### Description of the task
Every line containing the string "previous" should be returned from the records.

### Records
* * *

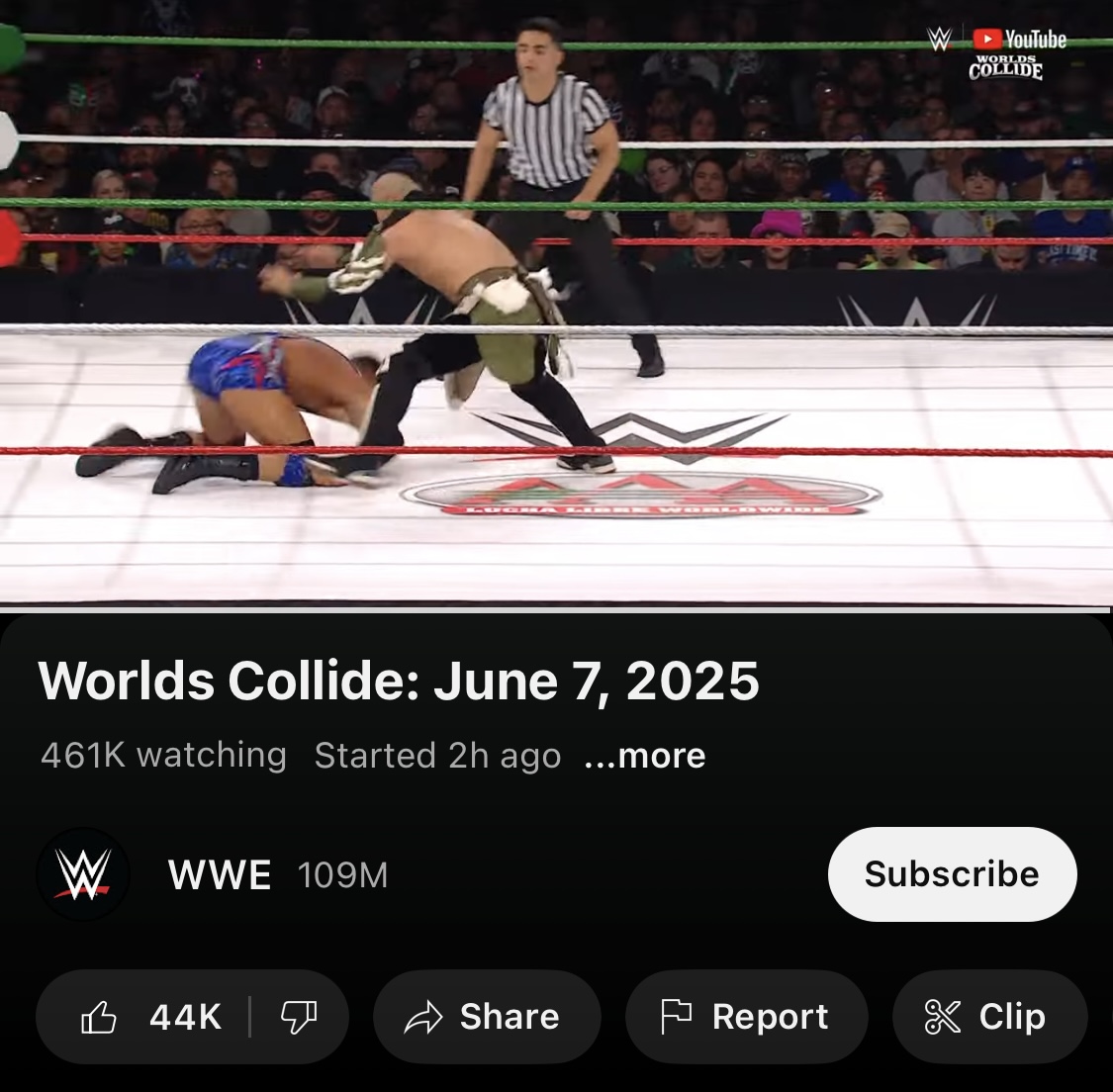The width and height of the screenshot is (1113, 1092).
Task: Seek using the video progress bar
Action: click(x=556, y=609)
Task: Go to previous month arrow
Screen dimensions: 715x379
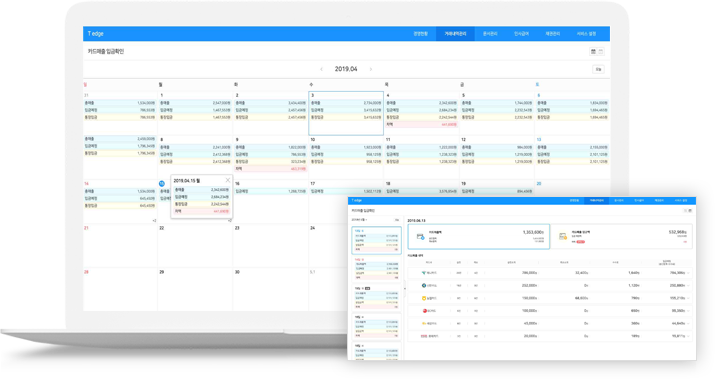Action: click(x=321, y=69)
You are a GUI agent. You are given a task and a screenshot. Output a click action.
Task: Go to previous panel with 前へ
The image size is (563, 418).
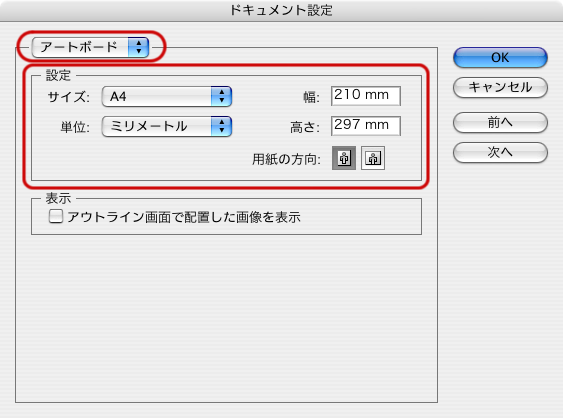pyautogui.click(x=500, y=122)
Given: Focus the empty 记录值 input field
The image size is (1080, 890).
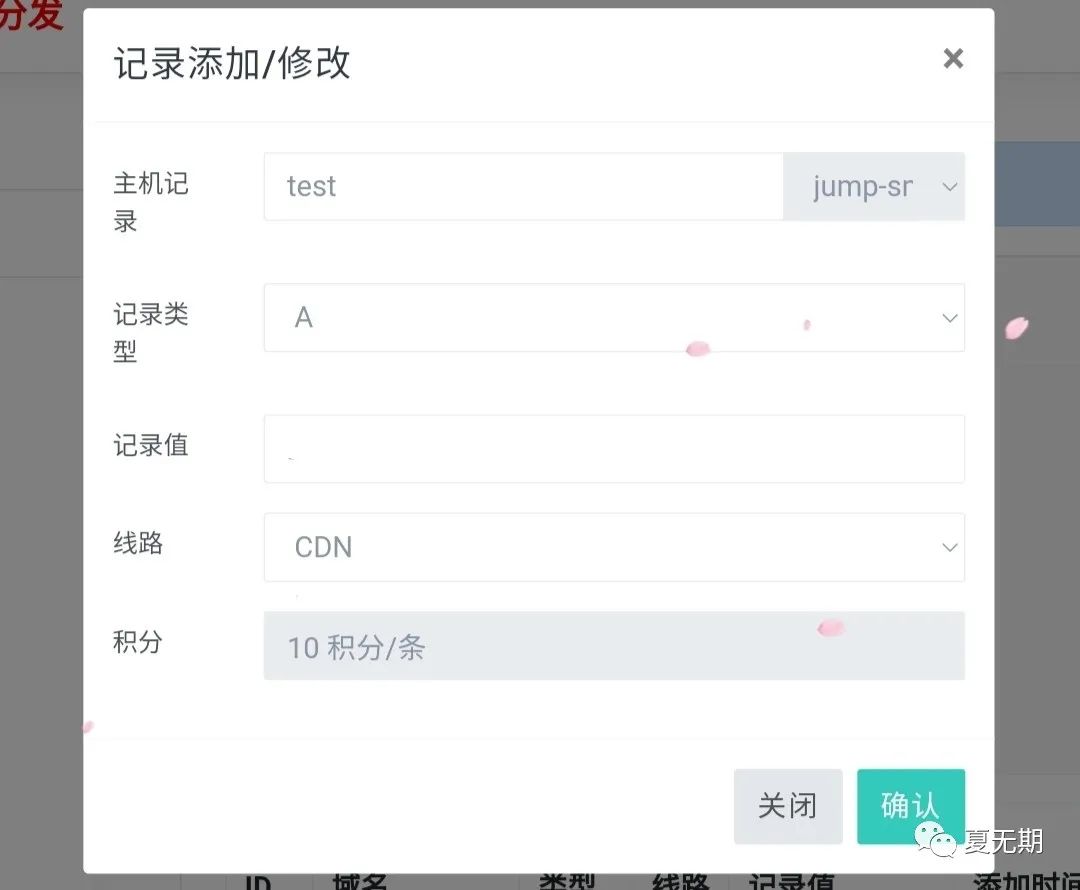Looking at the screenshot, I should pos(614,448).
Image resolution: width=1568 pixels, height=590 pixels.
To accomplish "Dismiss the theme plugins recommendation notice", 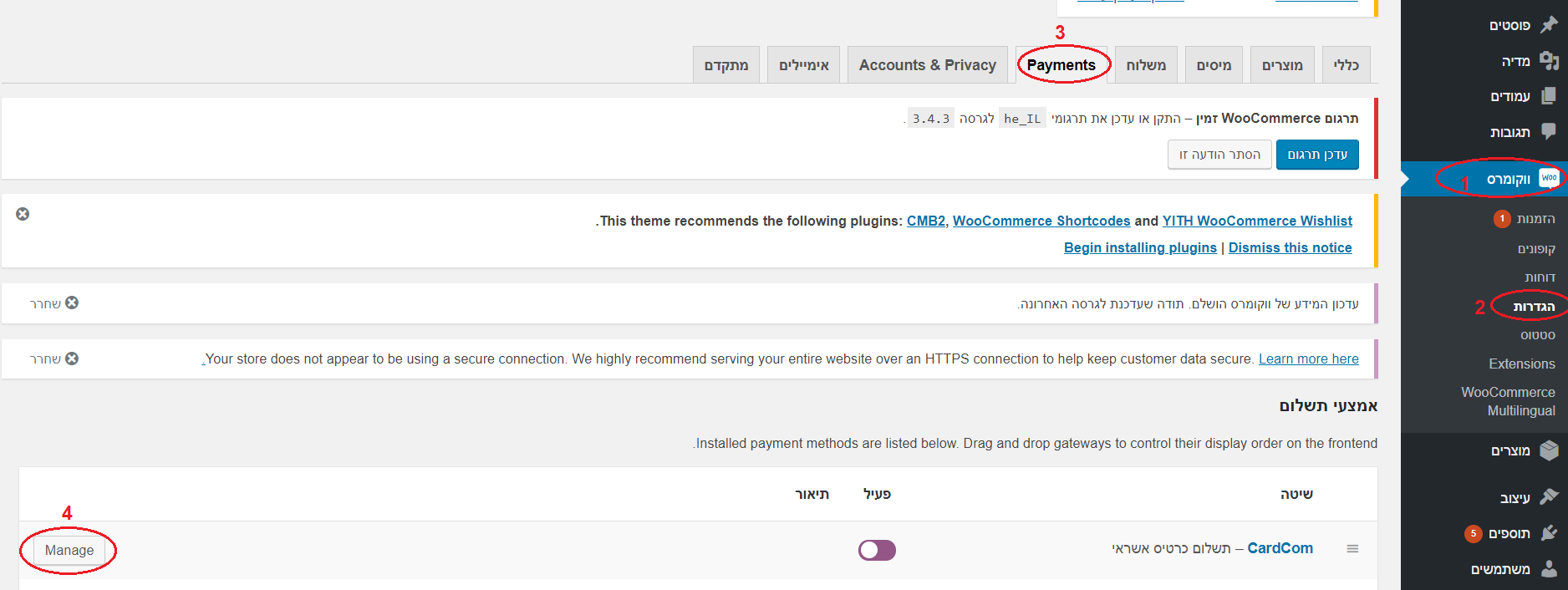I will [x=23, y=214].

* * *

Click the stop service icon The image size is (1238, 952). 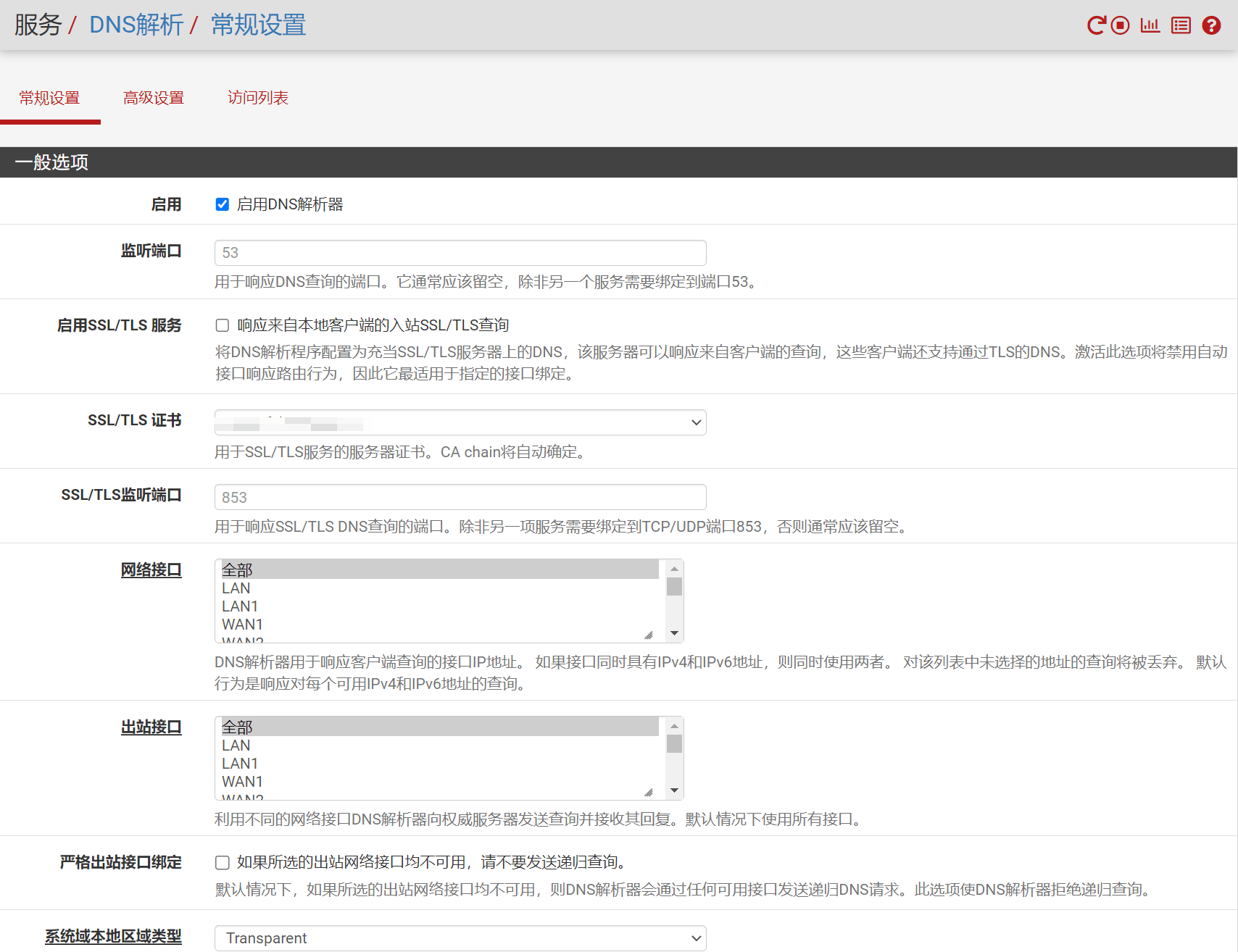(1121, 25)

* * *

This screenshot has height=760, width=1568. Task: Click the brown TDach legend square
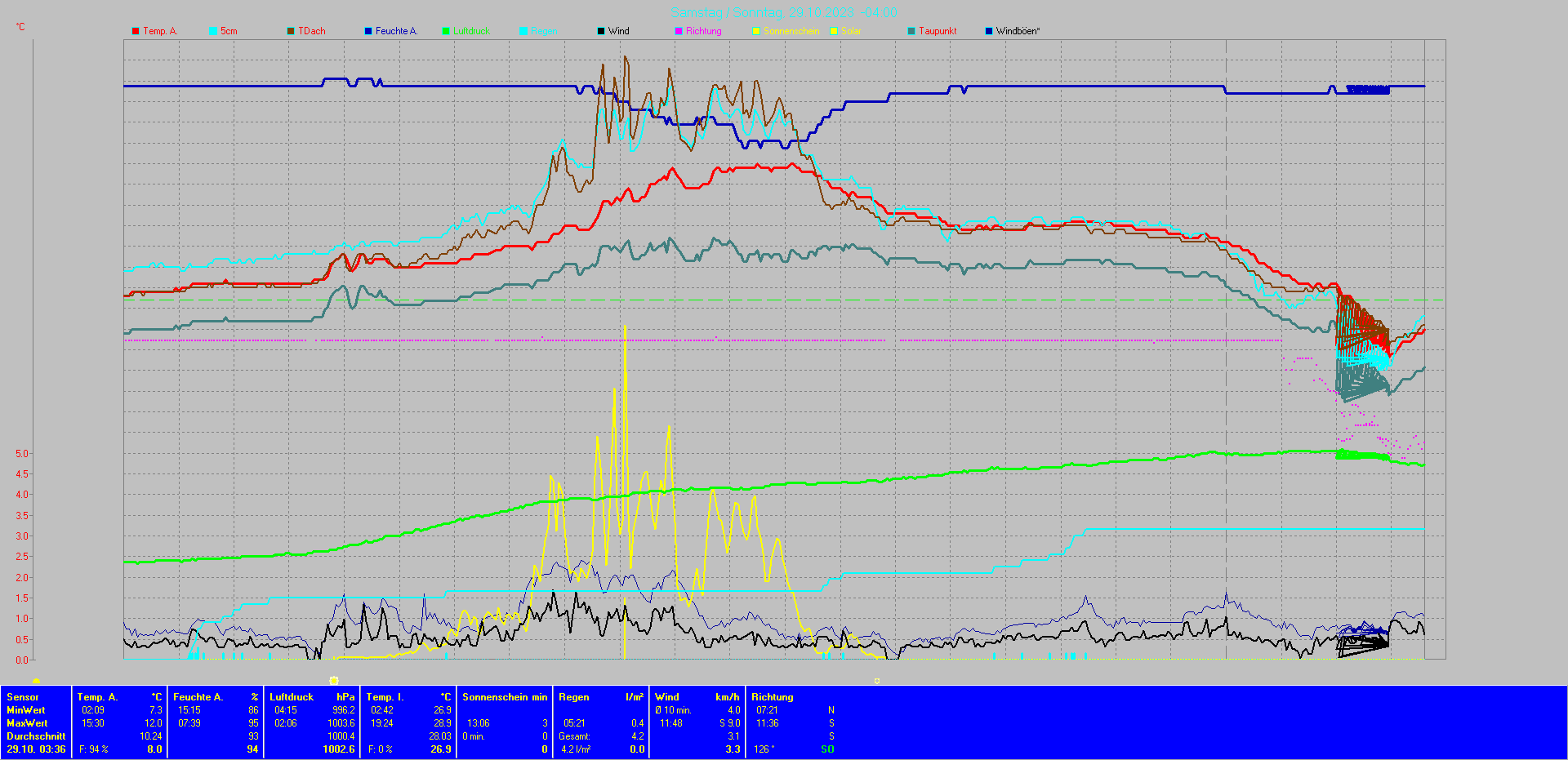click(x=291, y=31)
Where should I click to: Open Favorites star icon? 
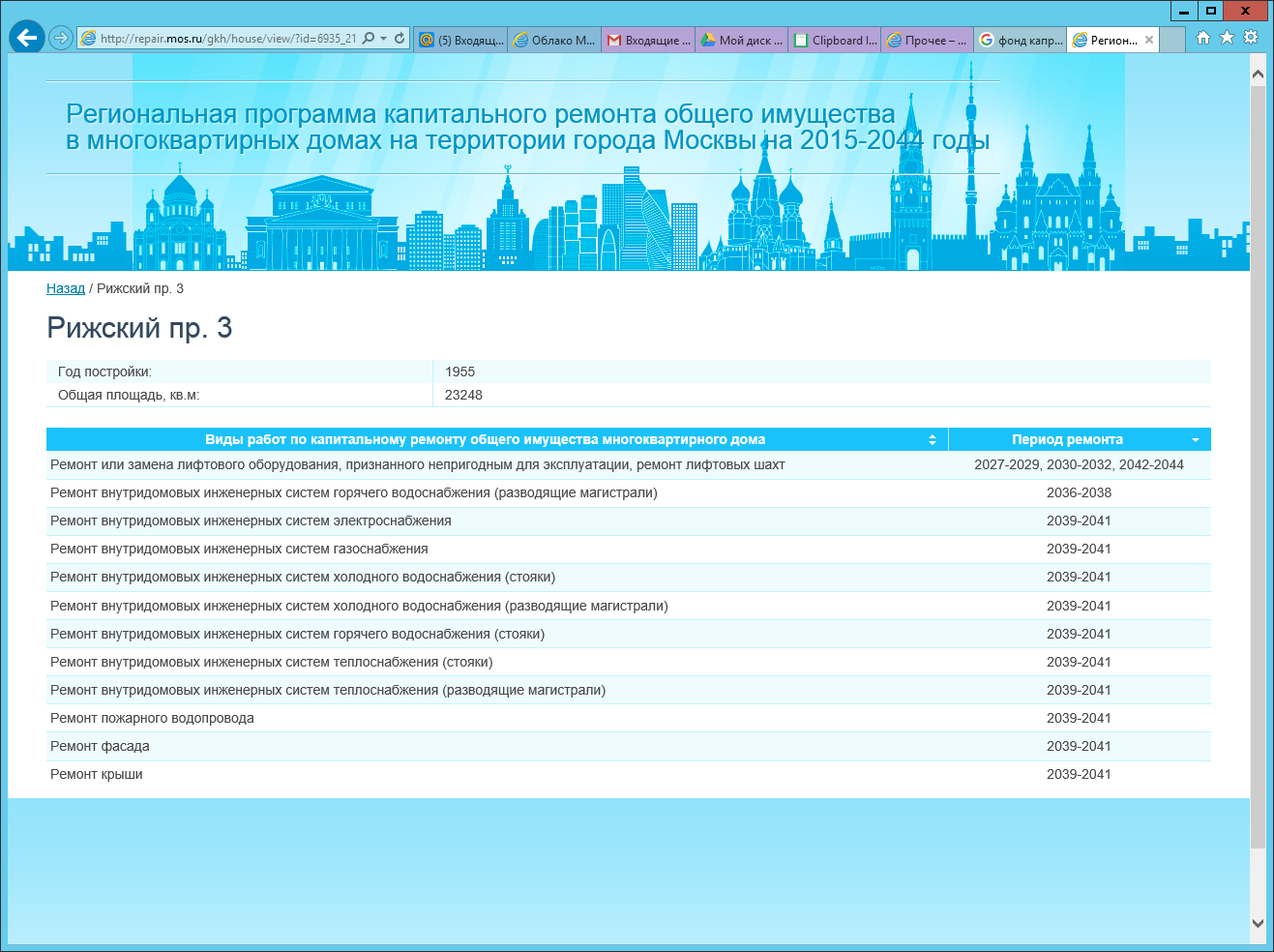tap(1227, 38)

* * *

### Solution to the problem
Task: Go to previous month arrow
Task: Go to previous panel with 前へ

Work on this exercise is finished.